He tells me I'm a bad wife and selfish. I can walk away, but the tension is there and then when he needs the item the next day he'll just remind me I'm a bad wife and selfish again... 

To him it's like why wouldn't I do his stuff? I'm home all day and he's working. And his mom used to do his dad's military uniforms at home. So I think he subconsciously thinks that's a wife's duty. 

This is like banging your head against a brick wall with some men, it is sooo frustrating when they just can't or won't perceive that we are working just as hard as them while they are at work and continue working all those hours they are off work.

They of course see caring for children, for example, as work when they themselves are doing it but not when we are? It is a massive blind spot I have tried and failed to address many times. I don't know the answer.

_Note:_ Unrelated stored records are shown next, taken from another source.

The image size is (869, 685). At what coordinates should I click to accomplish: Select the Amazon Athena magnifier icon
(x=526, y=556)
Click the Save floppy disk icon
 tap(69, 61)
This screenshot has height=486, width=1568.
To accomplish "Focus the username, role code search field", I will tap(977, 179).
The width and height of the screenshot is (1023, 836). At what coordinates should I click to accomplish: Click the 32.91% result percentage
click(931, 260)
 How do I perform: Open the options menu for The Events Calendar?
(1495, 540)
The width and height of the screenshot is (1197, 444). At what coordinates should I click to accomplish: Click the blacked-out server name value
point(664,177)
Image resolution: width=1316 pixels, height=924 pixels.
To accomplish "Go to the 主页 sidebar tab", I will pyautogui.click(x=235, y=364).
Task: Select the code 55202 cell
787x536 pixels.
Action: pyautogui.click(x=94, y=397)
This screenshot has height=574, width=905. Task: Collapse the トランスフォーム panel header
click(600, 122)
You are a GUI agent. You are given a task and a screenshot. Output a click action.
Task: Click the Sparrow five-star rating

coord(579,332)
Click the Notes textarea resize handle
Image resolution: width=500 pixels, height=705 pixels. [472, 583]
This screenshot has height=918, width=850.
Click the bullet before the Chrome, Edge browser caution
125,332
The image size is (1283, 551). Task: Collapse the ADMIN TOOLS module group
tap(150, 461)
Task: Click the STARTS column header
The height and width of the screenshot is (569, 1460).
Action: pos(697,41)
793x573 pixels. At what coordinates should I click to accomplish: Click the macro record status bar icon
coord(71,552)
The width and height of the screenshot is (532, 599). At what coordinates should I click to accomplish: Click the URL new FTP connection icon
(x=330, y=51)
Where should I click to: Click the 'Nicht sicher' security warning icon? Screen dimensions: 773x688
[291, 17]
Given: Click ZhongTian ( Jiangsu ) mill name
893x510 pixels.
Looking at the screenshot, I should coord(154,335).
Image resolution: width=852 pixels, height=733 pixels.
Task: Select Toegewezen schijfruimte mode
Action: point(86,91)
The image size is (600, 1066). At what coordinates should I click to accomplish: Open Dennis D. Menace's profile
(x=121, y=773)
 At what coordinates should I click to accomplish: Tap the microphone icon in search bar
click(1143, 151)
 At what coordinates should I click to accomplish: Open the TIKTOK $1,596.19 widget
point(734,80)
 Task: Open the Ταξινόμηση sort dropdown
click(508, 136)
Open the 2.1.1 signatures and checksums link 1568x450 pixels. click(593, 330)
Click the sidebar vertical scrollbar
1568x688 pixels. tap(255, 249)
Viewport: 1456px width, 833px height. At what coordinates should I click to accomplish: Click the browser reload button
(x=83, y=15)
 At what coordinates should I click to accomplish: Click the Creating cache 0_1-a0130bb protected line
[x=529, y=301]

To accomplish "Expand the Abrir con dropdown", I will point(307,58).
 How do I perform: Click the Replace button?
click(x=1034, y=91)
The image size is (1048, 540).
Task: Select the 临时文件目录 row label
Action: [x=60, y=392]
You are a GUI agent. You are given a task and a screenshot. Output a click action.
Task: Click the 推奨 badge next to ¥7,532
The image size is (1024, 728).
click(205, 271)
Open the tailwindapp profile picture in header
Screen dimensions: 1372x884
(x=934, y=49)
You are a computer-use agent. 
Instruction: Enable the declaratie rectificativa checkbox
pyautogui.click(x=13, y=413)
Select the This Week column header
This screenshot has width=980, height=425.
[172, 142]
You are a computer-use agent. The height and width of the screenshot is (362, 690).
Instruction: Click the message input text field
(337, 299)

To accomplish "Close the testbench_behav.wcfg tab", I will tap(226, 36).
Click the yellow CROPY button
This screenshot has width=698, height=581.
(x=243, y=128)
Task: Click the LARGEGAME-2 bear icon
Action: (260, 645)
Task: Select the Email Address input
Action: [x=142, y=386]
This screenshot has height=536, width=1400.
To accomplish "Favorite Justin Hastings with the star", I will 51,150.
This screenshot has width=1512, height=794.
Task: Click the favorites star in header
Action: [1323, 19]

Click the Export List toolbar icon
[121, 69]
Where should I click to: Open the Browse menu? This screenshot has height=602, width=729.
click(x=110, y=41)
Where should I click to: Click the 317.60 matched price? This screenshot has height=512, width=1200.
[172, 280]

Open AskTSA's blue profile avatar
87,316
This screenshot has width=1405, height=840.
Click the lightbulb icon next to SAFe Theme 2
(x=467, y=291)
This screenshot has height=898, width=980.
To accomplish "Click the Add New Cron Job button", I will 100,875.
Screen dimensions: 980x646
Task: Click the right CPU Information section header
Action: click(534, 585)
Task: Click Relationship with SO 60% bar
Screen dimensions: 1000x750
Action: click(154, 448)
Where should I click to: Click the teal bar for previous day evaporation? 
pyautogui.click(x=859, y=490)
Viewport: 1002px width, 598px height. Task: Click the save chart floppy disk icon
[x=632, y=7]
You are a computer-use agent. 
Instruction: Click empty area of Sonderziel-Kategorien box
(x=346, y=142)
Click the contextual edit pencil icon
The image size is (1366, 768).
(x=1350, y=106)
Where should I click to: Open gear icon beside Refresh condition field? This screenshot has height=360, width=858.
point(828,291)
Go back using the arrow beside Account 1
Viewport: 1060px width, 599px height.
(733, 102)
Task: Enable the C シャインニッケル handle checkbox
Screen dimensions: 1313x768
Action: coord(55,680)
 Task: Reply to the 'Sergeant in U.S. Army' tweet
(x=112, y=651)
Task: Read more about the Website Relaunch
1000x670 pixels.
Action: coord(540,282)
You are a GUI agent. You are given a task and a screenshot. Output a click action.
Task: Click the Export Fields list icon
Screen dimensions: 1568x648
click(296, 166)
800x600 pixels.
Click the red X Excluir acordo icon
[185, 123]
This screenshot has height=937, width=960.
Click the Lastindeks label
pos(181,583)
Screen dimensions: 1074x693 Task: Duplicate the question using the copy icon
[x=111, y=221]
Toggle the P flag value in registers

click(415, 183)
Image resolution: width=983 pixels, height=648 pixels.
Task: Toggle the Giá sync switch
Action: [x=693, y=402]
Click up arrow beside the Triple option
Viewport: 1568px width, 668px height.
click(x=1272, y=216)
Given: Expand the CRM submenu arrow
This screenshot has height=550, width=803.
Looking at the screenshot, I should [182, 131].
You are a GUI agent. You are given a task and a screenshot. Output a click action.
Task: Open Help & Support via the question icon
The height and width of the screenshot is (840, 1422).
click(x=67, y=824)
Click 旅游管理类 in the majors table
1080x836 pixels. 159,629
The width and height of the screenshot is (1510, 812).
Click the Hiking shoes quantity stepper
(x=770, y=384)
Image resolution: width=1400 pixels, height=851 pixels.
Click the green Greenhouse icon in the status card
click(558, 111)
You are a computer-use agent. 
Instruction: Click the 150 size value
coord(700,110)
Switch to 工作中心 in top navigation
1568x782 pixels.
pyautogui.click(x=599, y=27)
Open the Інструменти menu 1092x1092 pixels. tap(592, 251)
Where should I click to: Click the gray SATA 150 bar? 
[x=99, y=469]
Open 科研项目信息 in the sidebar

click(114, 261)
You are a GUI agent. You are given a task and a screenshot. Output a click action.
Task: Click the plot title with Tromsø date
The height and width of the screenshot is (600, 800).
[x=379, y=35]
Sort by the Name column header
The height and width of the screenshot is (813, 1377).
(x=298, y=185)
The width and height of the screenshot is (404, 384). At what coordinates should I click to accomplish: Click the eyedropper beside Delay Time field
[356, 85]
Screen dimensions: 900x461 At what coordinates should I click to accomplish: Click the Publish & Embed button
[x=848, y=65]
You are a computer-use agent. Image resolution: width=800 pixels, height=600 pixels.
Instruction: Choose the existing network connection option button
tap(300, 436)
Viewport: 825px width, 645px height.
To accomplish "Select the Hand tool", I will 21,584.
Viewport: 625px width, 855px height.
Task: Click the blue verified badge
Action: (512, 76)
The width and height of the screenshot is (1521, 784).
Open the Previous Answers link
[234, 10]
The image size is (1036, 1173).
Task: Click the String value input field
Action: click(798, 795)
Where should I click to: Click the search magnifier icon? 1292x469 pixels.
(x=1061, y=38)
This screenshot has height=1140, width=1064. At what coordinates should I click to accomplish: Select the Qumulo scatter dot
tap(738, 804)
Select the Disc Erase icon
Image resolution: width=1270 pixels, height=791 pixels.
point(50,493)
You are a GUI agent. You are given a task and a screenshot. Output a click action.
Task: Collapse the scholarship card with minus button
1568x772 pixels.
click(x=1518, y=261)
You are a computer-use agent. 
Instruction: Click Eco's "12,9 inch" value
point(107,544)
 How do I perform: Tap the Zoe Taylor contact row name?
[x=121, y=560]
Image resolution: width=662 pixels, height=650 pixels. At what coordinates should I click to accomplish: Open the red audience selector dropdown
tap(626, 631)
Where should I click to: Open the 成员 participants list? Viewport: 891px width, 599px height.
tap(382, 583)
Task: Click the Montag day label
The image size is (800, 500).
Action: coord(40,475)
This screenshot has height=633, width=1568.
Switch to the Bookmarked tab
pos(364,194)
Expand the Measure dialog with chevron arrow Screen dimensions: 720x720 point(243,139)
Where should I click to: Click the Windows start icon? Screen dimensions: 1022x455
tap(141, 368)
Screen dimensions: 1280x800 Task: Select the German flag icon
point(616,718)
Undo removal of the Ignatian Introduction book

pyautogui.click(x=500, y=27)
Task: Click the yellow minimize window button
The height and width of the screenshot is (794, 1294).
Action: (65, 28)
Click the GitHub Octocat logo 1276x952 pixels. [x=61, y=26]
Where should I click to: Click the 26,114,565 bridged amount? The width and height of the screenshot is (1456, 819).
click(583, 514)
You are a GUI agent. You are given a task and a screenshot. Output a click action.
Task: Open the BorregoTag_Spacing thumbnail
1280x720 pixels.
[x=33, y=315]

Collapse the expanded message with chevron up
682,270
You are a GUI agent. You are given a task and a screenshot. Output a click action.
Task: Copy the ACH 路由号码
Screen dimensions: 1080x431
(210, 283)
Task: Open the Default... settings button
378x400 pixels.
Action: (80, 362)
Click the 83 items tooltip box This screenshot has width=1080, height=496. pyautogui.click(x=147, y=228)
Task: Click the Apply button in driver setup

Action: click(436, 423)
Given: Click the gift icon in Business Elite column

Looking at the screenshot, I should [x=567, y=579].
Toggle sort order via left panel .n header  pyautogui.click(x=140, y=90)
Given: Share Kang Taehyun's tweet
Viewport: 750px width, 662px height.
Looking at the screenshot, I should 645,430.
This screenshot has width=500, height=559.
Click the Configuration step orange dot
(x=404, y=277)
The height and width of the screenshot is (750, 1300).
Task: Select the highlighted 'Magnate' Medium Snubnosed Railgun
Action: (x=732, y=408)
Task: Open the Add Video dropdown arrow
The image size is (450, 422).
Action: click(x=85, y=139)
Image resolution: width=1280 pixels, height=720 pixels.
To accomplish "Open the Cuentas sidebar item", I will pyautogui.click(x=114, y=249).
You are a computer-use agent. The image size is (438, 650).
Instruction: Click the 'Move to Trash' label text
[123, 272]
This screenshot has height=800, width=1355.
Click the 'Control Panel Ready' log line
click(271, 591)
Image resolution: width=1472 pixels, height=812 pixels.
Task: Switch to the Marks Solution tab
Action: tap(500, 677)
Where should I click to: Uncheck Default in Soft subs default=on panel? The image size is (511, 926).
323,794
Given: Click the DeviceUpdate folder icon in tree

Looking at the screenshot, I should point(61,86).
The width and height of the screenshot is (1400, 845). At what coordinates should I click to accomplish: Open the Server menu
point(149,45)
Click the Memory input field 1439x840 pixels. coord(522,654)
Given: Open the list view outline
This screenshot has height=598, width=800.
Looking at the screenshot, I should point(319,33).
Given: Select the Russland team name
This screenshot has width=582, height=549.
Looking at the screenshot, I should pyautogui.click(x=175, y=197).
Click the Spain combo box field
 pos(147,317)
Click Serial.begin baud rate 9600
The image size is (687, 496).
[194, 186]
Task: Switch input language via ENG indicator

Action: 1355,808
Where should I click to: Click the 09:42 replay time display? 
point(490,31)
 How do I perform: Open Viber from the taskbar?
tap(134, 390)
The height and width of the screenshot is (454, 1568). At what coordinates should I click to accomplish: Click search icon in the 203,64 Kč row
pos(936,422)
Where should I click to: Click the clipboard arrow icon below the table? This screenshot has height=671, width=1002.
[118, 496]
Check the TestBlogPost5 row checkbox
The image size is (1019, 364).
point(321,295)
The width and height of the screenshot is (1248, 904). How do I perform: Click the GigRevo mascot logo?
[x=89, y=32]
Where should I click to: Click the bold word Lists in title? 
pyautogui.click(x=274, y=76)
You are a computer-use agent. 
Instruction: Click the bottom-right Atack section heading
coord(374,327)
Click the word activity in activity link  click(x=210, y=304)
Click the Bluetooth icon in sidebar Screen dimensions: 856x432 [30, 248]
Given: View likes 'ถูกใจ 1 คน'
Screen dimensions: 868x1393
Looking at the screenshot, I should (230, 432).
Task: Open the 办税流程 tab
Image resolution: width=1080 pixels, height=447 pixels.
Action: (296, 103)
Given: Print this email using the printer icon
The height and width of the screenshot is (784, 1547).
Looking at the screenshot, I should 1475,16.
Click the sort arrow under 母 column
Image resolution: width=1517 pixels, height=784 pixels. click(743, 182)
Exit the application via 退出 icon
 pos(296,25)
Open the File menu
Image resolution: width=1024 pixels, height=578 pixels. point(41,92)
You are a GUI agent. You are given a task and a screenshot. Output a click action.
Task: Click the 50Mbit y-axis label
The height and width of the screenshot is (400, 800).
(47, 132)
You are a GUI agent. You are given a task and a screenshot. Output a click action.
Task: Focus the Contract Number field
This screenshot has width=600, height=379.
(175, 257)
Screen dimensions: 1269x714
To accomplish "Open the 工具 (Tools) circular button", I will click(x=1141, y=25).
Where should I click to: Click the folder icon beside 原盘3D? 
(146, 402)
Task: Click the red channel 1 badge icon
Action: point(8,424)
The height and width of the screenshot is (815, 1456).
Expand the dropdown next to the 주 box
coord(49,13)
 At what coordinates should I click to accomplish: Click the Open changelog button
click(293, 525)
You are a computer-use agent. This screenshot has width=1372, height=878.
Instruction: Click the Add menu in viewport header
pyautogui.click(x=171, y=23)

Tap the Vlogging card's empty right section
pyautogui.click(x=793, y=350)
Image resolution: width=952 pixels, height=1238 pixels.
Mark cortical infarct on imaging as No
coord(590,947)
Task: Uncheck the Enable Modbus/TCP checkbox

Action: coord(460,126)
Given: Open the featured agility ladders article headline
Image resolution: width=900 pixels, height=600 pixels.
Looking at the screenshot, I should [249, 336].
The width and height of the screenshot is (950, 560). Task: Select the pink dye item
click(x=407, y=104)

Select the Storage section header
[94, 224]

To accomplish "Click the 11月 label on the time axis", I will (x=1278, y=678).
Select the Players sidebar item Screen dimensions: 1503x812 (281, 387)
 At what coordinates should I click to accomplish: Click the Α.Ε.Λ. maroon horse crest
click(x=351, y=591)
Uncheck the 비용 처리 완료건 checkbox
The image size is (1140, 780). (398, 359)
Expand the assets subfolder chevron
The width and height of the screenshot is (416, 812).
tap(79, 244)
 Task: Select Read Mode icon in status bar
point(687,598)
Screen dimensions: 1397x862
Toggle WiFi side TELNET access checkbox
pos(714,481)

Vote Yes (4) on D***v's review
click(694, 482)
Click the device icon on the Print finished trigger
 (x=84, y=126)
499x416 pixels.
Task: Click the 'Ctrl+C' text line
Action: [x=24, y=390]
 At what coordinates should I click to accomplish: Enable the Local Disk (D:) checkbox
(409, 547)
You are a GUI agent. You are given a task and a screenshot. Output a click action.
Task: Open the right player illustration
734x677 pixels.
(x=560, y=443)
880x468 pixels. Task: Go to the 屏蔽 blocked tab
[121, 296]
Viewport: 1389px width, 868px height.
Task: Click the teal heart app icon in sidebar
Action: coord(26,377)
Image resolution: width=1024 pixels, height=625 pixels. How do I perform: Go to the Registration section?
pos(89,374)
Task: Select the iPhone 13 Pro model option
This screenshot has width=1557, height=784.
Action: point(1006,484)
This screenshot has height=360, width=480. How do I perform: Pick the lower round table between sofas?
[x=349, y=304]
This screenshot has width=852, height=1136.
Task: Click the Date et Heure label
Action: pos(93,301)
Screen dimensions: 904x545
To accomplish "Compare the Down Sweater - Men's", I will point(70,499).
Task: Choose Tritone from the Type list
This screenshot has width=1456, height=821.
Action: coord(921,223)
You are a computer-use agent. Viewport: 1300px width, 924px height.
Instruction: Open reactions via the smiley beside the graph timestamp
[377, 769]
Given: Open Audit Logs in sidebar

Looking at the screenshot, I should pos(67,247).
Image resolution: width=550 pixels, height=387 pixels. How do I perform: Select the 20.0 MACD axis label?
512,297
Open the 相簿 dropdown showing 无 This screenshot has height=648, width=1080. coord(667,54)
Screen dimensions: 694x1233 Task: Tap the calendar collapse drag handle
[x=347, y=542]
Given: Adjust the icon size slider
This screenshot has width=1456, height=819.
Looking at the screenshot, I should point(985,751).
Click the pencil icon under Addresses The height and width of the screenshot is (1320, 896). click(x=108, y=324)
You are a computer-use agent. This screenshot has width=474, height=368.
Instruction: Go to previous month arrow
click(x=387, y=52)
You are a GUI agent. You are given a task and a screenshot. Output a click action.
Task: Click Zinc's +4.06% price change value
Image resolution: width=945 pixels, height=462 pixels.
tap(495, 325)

Extreme example, this one happened when my husband was in one of his less rational phases but still I have never yet figured out what was going through his brain:

I left him home with, at the time, five kids while I attended some event--maybe a women's conference? I was gone for about four hours.

He held things together but was about at the end of his rope when I came home. He was expressing his frustration and I guess I was not responding with enough sympathy because he finally burst out with "maybe you should try watching five kids for four hours!"

I think I laughed in his face that time. What, exactly, did he think I spent all day every day doing?

I still don't know.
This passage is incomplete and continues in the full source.